_Assignment_: Quote the part of the material that opens with its first line and closes with the line containing "table-cell: 0.16 is", reproducing every line in that span, both ends included, with nothing changed.
** Opening The records block **
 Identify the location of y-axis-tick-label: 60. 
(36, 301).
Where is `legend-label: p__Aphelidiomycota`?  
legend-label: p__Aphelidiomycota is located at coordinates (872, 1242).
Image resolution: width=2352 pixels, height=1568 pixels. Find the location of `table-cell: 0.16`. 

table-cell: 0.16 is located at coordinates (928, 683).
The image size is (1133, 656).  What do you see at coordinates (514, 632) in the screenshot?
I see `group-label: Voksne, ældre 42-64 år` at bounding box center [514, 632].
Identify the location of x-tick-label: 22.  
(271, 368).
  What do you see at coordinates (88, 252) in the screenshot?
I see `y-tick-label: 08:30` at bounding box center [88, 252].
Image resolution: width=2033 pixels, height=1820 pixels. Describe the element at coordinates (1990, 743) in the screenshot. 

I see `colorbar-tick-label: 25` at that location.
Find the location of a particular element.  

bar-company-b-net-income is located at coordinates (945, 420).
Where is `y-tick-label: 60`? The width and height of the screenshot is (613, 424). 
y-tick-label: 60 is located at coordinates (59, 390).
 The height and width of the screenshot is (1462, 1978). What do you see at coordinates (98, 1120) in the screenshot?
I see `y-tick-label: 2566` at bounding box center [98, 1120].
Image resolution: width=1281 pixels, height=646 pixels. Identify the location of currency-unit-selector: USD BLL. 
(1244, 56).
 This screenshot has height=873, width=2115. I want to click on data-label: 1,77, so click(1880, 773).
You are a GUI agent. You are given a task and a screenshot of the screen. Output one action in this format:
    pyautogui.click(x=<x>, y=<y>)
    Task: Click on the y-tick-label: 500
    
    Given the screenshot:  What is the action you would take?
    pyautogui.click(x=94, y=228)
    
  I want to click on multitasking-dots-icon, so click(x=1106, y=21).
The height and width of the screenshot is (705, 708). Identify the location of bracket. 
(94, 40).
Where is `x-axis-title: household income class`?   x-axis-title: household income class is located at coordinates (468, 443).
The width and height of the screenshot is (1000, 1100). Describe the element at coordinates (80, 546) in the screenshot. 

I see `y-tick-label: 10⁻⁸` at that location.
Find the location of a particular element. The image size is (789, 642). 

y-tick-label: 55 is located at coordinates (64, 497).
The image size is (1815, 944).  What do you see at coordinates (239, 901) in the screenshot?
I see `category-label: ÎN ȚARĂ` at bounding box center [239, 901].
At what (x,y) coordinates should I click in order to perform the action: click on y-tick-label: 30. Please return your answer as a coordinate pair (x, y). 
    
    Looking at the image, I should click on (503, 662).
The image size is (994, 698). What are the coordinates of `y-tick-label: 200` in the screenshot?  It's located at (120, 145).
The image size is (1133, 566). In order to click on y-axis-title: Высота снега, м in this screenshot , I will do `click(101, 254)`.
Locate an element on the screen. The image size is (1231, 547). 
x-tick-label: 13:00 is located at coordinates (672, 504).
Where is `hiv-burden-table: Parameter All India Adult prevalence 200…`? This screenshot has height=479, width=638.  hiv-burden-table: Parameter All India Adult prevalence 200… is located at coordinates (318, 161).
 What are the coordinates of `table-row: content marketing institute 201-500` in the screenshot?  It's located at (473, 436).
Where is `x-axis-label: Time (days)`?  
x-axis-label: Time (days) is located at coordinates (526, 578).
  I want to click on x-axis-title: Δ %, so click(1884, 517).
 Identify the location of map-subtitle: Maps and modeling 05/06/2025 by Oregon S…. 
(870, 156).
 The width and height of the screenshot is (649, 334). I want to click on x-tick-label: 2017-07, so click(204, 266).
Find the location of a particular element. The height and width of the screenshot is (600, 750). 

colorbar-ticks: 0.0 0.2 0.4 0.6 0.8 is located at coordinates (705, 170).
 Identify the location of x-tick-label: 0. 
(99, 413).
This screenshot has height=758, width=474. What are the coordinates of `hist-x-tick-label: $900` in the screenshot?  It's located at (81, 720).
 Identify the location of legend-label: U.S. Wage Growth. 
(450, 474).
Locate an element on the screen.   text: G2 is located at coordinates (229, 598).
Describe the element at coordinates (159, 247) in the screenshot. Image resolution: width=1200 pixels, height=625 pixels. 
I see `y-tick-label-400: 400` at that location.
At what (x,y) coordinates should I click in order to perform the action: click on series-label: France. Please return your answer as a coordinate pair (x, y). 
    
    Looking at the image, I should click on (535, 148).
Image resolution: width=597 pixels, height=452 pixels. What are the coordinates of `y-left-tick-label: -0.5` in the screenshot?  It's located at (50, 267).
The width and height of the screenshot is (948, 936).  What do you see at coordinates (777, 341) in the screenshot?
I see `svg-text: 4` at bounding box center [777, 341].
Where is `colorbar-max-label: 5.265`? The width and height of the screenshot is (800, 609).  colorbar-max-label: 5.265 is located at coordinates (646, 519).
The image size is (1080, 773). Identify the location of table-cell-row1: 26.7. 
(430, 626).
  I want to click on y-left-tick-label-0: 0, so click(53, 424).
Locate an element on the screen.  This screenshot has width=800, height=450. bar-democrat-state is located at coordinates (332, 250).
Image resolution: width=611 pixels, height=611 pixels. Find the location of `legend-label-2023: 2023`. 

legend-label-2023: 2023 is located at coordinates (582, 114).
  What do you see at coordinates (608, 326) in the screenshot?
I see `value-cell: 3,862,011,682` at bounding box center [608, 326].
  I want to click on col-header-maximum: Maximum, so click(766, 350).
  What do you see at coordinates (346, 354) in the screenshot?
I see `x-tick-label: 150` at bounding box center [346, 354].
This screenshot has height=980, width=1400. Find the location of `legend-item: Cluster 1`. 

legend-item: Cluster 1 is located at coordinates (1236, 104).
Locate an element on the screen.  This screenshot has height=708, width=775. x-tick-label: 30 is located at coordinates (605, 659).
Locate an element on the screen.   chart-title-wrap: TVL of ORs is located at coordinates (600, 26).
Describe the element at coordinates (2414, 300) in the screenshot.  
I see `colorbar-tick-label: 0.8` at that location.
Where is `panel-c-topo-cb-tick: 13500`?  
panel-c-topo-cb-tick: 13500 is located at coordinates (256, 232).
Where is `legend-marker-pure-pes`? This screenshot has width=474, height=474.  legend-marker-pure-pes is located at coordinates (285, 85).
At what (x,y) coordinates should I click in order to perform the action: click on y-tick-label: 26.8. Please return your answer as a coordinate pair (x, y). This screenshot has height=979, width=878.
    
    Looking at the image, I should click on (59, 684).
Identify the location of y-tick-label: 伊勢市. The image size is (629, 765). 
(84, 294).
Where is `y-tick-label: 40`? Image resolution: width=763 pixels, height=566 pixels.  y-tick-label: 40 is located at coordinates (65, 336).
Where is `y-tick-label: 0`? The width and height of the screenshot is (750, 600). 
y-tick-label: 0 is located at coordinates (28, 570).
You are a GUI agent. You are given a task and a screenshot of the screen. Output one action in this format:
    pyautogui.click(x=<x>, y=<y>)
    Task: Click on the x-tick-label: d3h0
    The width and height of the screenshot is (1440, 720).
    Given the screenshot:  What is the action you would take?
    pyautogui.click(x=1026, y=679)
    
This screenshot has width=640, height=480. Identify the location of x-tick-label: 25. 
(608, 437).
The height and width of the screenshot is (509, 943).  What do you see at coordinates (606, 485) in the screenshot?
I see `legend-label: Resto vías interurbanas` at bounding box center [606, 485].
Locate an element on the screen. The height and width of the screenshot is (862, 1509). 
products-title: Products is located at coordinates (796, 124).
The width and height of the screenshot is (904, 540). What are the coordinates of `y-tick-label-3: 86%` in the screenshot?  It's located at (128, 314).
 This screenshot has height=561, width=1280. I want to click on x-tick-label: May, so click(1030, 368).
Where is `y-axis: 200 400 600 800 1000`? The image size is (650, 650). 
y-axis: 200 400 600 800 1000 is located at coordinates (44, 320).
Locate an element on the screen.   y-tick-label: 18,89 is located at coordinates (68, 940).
** Closing The records block **
_Result_:
 Identify the location of y-axis-tick-label: 60. 
(36, 301).
Where is `legend-label: p__Aphelidiomycota`?  
legend-label: p__Aphelidiomycota is located at coordinates (872, 1242).
Image resolution: width=2352 pixels, height=1568 pixels. Find the location of `table-cell: 0.16`. 

table-cell: 0.16 is located at coordinates (928, 683).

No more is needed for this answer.